Data listing >>
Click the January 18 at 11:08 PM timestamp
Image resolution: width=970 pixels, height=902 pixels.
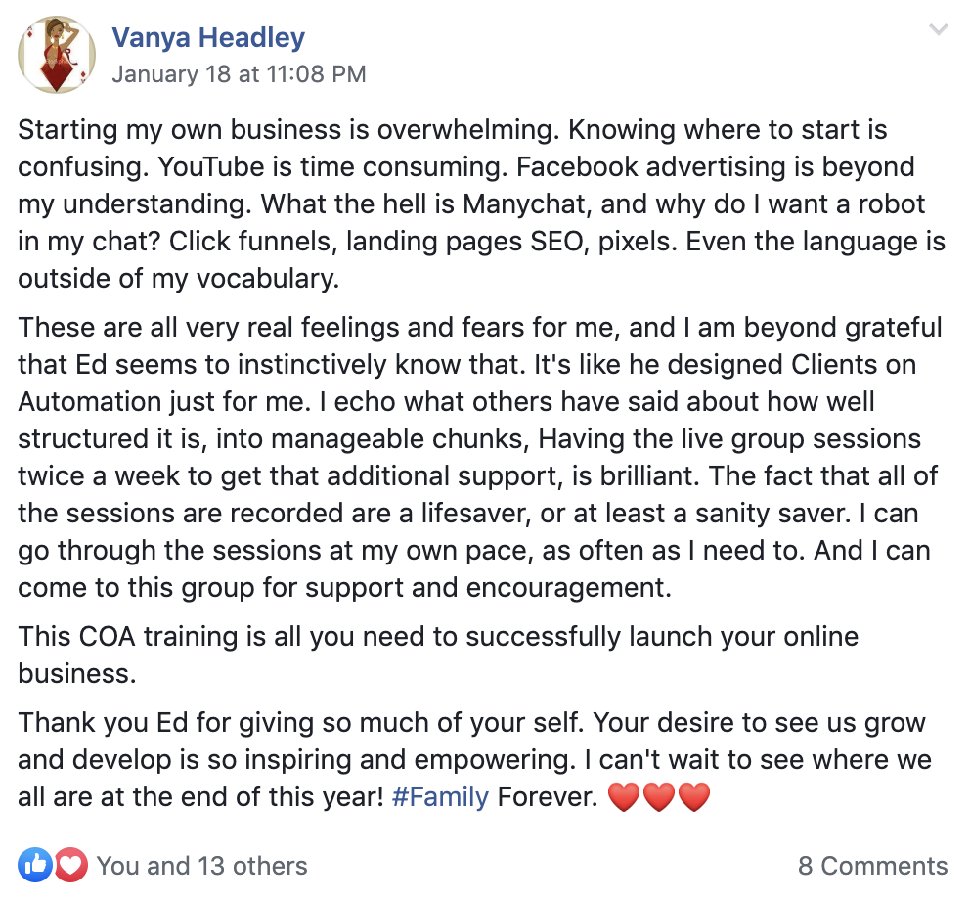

---

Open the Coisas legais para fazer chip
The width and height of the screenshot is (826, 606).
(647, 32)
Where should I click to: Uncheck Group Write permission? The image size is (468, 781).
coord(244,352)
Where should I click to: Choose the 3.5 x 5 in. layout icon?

Assignment >>
From the line holding "Open the Coisas legais para fazer chip" to the line holding "Where should I click to: Choose", inclusive, restate each line above exactly as written.

Completed exercise >>
Open the Coisas legais para fazer chip
The width and height of the screenshot is (826, 606).
(647, 32)
Where should I click to: Uncheck Group Write permission? The image size is (468, 781).
coord(244,352)
Where should I click to: Choose the 3.5 x 5 in. layout icon?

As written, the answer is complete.